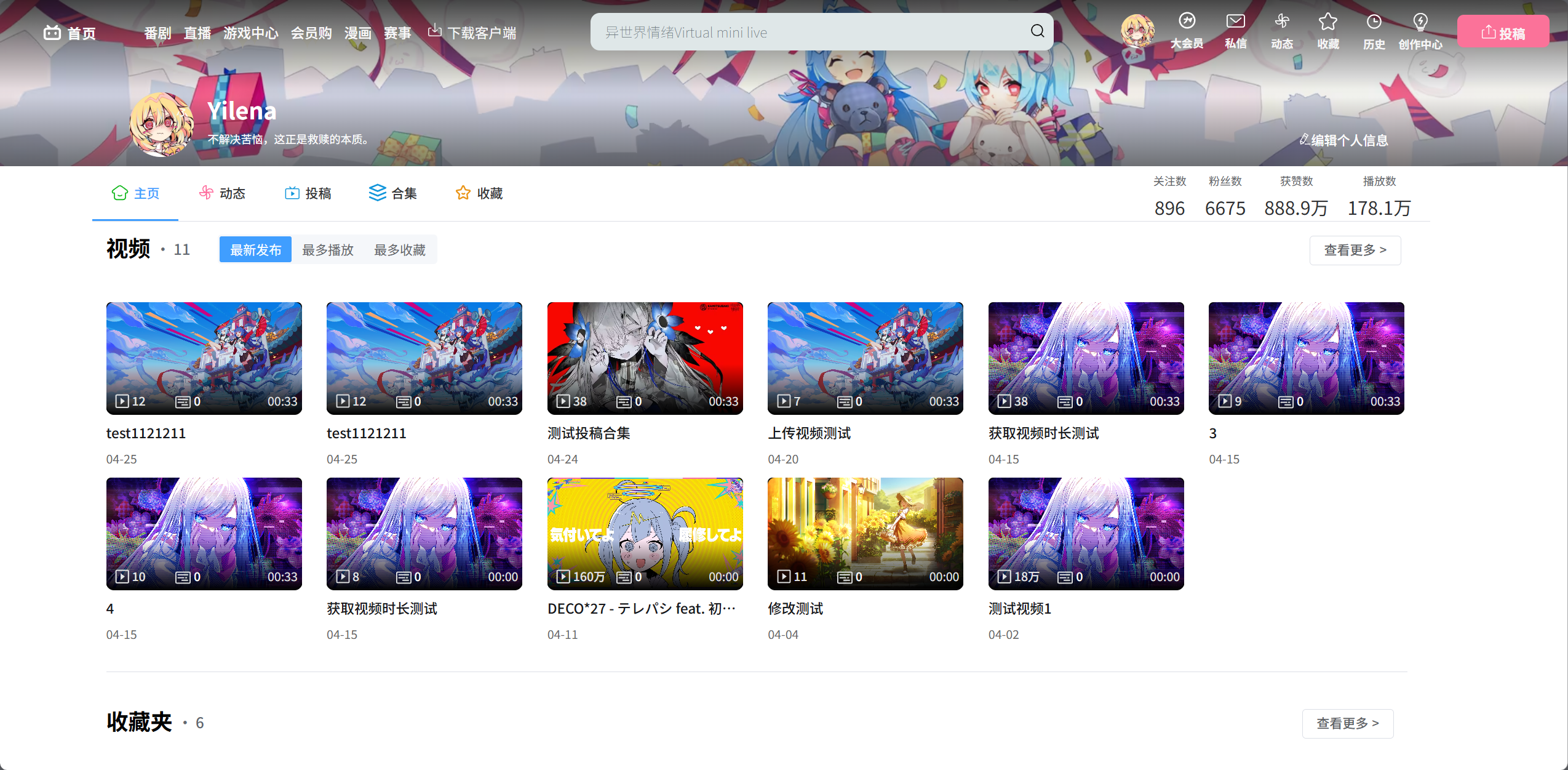Click 下载客户端 download icon
Image resolution: width=1568 pixels, height=770 pixels.
(x=434, y=31)
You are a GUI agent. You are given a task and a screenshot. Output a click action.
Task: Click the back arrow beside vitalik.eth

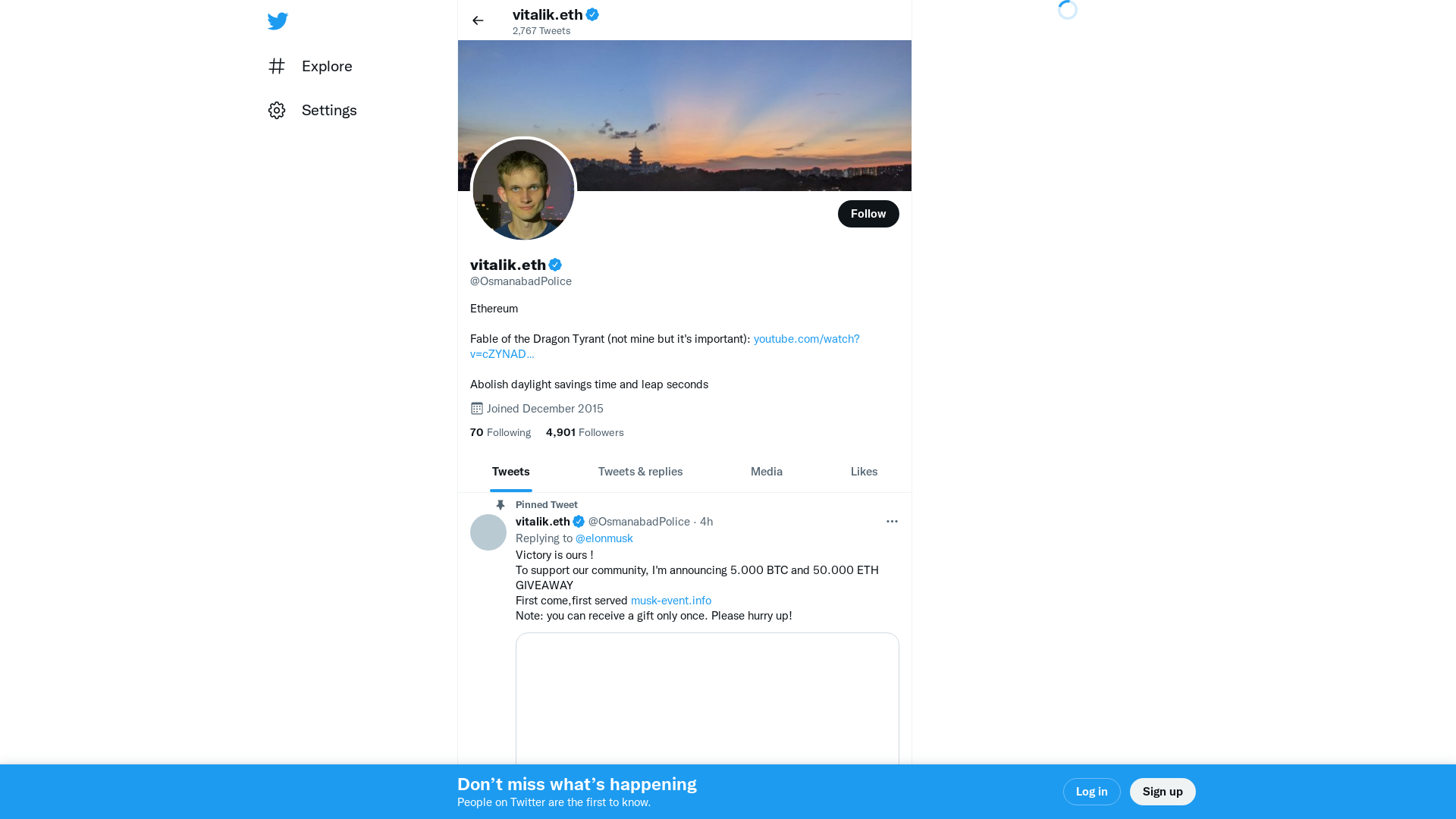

-*-

**AIM OF THE EXERCISE:**
Retype, word for word, the line containing "You are a GUI" and each line after it through the end of the data, leaving any picture out.

**RESULT FOR THIS EXERCISE:**
You are a GUI agent. You are given a task and a screenshot. Output a click action.
Task: Click the back arrow beside vitalik.eth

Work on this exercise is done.